Mass. fire chief blames billing errors on computer issues

The chief said inadequate training, multitasking and other factors contributed to the errors


By George Barnes
The Telegram & Gazette

HUBBARDSTON, Mass. — Fire Chief Seth A. Knipe said he takes full responsibility for problems that occurred in billing for the Fire Department ambulance service, but believes the problem could have been handled without a police investigation.

"I'm not hiding behind anything," he said. "As chief, the buck stops here. I just would have liked to have the opportunity to fix the issue."

Chief Knipe said he made errors when he entered billing information sent to Comstar Ambulance Billing Service, which issues bills for the town ambulance and collects checks from insurance companies and individual people. Each month, Comstar sends the department a summary of accounts and the checks, which are forwarded to the town treasurer. The treasurer places the money in an account that can be voted out for any purpose, although it has been used regularly for the ambulance service costs.

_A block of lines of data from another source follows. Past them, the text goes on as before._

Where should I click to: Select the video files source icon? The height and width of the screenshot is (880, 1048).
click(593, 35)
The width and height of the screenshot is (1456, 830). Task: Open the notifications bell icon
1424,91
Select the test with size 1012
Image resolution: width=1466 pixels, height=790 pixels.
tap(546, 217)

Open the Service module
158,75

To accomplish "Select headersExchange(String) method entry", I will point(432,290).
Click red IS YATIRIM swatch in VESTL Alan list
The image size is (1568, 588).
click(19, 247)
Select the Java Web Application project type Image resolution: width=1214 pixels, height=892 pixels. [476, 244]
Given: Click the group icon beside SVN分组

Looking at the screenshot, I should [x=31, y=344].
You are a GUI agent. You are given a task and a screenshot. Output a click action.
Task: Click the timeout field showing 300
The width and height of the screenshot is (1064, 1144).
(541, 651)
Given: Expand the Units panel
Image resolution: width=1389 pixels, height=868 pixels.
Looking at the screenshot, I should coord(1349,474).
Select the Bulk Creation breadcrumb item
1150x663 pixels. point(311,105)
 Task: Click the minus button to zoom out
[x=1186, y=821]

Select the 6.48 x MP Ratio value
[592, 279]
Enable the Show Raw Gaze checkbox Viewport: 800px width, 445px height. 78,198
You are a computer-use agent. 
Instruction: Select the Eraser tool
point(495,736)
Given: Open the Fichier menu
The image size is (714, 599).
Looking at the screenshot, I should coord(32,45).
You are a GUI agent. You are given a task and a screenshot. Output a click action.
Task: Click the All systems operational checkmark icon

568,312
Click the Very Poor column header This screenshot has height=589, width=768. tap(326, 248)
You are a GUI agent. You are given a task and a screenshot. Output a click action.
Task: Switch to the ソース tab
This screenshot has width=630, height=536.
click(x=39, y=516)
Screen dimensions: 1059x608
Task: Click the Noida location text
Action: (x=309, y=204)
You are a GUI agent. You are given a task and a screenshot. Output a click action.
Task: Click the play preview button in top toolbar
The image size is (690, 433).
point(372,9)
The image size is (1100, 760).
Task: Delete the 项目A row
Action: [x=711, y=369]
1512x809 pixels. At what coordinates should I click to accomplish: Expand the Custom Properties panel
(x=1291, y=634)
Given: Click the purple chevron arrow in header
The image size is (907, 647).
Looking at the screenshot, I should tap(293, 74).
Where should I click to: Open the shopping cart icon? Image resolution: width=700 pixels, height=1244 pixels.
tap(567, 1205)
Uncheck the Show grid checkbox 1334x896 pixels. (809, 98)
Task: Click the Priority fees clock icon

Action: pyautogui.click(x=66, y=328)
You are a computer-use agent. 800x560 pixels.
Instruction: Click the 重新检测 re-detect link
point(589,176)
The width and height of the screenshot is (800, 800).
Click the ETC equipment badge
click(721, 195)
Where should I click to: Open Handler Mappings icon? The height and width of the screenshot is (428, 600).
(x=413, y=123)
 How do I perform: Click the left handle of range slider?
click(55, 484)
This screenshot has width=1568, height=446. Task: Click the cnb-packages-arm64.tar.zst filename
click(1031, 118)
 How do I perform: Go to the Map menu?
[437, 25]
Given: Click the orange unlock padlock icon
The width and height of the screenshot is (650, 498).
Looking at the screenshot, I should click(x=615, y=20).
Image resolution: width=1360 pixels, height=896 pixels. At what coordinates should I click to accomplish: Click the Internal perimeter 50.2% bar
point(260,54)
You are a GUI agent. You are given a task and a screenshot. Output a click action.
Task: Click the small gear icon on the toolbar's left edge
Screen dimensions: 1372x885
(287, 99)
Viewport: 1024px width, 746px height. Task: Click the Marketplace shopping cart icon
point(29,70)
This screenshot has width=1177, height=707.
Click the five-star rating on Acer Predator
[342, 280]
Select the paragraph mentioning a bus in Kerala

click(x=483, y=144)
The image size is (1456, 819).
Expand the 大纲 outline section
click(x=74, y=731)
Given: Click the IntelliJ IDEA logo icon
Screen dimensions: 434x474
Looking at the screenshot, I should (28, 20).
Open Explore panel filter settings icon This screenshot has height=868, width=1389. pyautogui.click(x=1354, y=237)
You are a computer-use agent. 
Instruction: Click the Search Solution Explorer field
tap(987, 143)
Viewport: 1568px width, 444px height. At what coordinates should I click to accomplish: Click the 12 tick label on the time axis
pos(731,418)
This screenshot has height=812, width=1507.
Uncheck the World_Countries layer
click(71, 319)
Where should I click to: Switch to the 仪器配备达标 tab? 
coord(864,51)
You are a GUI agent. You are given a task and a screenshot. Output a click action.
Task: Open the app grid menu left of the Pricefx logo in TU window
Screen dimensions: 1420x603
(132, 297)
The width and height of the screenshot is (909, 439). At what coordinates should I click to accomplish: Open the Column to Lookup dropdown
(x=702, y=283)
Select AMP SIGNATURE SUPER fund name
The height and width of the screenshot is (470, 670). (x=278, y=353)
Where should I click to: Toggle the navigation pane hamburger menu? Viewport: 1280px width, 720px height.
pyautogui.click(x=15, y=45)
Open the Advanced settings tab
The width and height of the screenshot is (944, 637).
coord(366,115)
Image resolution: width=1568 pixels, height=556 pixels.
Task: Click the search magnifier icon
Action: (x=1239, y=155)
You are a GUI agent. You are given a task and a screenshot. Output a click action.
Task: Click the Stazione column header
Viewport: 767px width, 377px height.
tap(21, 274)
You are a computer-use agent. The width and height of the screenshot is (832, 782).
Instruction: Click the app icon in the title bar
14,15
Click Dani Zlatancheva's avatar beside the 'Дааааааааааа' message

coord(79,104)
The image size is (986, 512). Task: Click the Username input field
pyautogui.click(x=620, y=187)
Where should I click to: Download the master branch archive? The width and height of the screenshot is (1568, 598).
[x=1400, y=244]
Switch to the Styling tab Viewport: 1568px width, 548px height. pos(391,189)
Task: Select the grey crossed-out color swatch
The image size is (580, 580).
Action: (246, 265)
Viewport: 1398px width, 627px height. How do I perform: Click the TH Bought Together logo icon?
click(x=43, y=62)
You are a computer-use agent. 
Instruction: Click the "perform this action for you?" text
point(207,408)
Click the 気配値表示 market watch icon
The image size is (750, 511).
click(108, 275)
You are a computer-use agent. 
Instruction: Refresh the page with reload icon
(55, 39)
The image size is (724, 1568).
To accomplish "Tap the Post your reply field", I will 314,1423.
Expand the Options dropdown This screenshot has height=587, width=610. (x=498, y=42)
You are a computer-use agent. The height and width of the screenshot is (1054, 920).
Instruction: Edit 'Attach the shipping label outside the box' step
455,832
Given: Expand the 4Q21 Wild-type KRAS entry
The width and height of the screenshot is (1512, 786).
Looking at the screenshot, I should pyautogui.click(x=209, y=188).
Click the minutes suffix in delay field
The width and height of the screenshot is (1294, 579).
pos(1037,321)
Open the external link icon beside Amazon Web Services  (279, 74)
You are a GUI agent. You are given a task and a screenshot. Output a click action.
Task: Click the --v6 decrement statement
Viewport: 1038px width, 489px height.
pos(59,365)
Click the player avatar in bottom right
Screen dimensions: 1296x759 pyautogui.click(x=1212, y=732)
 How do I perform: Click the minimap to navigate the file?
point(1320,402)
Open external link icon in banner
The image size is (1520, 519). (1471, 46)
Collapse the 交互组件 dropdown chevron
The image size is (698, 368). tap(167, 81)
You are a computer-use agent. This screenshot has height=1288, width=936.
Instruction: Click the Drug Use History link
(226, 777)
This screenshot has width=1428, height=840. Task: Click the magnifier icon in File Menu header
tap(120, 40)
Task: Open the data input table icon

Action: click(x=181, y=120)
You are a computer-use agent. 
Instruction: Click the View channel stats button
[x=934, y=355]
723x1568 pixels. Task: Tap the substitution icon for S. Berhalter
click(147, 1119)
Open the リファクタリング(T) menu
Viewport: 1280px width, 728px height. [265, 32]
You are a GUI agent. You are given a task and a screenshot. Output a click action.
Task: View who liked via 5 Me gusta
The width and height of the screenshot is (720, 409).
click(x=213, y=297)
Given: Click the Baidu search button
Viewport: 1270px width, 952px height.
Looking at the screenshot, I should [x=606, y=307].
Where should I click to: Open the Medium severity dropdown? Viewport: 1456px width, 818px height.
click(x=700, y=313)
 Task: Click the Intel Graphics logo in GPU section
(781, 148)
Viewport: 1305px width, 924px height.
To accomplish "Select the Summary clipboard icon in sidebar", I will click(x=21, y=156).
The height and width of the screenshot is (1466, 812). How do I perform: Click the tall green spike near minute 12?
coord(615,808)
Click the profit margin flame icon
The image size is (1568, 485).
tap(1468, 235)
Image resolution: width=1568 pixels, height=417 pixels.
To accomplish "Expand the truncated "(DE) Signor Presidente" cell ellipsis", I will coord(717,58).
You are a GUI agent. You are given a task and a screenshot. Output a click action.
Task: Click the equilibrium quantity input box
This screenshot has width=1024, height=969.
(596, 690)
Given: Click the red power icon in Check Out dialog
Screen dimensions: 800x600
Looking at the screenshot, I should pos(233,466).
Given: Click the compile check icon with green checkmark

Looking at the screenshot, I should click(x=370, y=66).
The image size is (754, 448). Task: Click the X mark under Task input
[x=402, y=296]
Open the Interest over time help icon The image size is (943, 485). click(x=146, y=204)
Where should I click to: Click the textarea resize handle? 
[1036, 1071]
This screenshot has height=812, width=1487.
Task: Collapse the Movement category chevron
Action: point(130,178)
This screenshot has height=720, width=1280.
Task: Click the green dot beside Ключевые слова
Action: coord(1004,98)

"The only way money comes out of the account is through a town meeting vote," he said.

Chief Knipe said that although the state police investigation found billing errors, the investigation indicated no criminal intent on his part. "Clearly they (the state police) realized there were no financial benefits to me at all," he said.

Chief Knipe said his problems may have been the result of doing too much with too little knowledge of the billing computer system. The problems occurred after the department was told the Massachusetts Ambulance Trip Record Information System wanted monthly data from fire departments.

To address this, he said, he and another member of the department went for computer training. The first part of the training concerned installing software for the system. The second half was to be on entering the data, but the training company's server crashed and instead he received a manual . Trying to follow the directions led to confusion about entering data, he said.

Contributing to the problem was that he took over entering the data for emergency medical technicians. The town was unable to provide them with laptops for their ambulances so he did it, collecting the reports weekly. As he tried to enter the data, slow computer times caused him to work on several reports at the same time, resulting in his mixing up the data from different reports. Errors also resulted from interruptions while he was waiting for data to process, he said.

Chief Knipe said he always stapled the EMTs' handwritten reports to the billing reports so that the information would be available for cross-reference. The fire chief said if he was trying to deceive the town, it would not have made sense for him to keep the two reports together.